Mein Kopf lag lange Zeit in einem Sack mit Honig, vernahm er die Antwort, zwecks Konservierung.

Als Nicolae den Blick hob, blieben seine Augen unwillkürlich an der Kehle seines Vorfahren hängen, wo eine hässlich geschwollene Linie blassrot hervortrat, an der einst der Kopf vom Leib getrennt worden war. Ein entsetzlicher Gestank stach ihm auf einmal in die Nase, fremdländische Schlachtrufe gellten ihm in den Ohren und ein Gemetzel von bluttriefenden Klingen und Körperteilen schob sich vor seine Augen. Ein Bild, das ihm schon einmal vor Grauen das Herz fast zum Stehen gebracht hatte.

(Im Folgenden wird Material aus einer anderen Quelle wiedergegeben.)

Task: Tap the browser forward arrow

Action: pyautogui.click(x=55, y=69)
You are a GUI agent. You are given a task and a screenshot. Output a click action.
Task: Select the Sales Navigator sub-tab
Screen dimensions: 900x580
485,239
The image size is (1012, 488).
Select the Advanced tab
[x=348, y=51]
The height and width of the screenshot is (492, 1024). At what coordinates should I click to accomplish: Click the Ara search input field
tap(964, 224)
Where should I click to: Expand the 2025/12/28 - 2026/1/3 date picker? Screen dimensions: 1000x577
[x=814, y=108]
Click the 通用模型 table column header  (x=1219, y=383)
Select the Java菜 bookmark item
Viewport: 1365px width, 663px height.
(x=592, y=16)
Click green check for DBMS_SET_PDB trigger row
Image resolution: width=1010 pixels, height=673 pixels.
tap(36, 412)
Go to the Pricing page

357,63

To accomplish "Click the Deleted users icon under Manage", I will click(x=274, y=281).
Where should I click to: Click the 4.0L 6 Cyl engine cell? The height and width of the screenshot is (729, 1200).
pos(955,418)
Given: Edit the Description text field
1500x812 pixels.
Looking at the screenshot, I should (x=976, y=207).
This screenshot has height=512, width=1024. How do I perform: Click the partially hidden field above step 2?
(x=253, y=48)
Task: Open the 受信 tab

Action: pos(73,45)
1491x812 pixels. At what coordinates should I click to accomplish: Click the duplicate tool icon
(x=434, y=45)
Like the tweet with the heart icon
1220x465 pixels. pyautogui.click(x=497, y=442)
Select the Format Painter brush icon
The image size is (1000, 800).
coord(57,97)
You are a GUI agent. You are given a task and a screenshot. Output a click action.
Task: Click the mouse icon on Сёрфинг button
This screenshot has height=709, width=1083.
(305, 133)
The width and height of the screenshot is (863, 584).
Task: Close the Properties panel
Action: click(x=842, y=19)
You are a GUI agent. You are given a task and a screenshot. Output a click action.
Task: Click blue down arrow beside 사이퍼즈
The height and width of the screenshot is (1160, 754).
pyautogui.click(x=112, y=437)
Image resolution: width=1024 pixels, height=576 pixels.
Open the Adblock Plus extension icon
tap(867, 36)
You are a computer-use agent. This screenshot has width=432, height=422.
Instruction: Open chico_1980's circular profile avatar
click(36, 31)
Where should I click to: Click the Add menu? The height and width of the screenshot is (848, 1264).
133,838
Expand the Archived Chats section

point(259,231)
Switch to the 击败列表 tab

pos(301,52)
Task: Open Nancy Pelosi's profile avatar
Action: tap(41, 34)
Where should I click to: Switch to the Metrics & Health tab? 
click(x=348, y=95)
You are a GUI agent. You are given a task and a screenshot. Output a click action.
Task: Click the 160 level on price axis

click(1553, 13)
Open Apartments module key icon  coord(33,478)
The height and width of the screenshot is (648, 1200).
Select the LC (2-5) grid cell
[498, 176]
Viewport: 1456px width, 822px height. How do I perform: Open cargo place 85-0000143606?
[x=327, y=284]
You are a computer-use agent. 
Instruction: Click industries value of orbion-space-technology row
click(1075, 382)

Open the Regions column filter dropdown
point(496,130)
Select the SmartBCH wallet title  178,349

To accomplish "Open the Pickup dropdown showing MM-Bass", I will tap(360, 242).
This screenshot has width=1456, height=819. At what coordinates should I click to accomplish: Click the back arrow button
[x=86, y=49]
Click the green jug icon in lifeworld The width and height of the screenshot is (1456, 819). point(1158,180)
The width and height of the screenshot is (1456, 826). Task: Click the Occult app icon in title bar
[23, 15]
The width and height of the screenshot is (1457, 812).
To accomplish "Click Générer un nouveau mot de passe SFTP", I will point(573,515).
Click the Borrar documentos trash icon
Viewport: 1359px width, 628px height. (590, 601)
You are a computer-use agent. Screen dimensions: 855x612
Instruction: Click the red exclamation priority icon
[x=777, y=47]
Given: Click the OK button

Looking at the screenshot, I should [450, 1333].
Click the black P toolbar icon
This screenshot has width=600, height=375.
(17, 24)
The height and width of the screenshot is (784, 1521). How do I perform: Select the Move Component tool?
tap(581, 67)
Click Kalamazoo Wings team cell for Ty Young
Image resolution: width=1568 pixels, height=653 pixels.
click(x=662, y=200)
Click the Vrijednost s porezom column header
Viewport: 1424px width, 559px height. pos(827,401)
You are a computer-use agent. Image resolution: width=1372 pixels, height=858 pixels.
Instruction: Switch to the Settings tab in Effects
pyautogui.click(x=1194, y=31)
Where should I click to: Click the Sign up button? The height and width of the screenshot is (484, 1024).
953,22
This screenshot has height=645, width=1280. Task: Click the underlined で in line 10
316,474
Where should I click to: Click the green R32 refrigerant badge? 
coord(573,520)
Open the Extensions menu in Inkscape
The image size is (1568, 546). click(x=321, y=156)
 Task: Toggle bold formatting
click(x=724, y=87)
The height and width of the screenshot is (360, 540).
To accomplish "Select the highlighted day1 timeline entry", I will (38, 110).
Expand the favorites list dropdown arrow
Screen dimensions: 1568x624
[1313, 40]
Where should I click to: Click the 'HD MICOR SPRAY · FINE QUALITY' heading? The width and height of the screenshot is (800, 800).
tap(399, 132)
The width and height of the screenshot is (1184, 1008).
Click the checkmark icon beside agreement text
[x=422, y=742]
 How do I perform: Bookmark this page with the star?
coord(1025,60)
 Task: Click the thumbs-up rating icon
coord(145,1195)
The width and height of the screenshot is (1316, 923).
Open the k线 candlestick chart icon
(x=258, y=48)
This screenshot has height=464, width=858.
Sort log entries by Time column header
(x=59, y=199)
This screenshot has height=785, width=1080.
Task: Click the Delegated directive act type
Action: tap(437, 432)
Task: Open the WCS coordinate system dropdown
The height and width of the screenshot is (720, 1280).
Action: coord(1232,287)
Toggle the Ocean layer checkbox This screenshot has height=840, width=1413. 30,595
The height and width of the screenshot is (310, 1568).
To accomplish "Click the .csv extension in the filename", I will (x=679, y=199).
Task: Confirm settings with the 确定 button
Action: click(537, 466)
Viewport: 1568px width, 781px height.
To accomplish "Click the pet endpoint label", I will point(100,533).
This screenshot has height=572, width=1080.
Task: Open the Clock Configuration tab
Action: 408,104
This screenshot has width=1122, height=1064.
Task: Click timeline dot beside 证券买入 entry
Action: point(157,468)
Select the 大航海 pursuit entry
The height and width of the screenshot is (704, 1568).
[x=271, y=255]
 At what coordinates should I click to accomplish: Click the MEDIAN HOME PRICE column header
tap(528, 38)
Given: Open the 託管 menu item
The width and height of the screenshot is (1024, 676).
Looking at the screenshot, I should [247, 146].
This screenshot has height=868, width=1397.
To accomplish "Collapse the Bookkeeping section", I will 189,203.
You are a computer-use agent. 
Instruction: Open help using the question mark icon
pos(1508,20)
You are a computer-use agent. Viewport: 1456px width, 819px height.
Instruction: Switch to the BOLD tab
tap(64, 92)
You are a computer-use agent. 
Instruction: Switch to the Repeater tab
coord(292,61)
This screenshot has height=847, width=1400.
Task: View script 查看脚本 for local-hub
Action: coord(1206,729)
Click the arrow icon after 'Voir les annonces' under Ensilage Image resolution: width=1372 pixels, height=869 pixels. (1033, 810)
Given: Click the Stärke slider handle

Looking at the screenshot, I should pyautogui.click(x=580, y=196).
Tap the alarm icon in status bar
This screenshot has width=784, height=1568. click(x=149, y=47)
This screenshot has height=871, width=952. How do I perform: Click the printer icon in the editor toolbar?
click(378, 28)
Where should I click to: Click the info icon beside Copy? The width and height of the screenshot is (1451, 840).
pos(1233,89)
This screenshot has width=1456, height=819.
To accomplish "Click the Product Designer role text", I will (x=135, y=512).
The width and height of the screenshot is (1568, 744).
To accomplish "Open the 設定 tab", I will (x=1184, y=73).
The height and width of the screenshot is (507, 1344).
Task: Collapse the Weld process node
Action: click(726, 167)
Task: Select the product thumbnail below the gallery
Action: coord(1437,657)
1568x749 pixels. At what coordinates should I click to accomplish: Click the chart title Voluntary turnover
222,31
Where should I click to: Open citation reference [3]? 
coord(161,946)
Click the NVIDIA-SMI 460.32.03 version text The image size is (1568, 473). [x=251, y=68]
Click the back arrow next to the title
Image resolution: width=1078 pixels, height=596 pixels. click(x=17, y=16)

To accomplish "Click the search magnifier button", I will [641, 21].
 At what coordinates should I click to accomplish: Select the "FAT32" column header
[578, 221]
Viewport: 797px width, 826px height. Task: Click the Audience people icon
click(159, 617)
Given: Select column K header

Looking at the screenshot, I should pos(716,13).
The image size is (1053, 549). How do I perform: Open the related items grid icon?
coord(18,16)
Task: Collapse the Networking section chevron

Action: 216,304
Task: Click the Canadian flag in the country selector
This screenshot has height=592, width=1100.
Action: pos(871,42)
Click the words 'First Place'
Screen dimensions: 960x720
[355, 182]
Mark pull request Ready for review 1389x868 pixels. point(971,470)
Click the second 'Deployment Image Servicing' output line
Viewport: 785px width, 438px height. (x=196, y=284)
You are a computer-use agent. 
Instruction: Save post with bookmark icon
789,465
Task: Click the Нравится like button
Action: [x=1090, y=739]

»Hört auf!«, schrie Nicolae voller Entsetzen. »Ich will das nicht schauen! Ich will das nicht hören! Ich will das nicht riechen! Hört auf damit!«

Im nächsten Augenblick umgaben ihn Dunkelheit und Stille, sogar sein aufgeregtes Herz schwieg. Abermals spürte er eine schwere Hand auf seinem Kopf, während kalte Lippen seine heiße Stirn berührten. Er traute sich kaum, die Augen zu heben, zu sehr fürchtete er den Anblick der grässlichen Narbe.

»Nicolae, du zitterst! – Komm, nimm eine zusätzliche Decke!«

Erst jetzt bemerkte er den erdigen Geruch, der den des Honigs überlagerte. Erleichtert schlug er die Augen auf.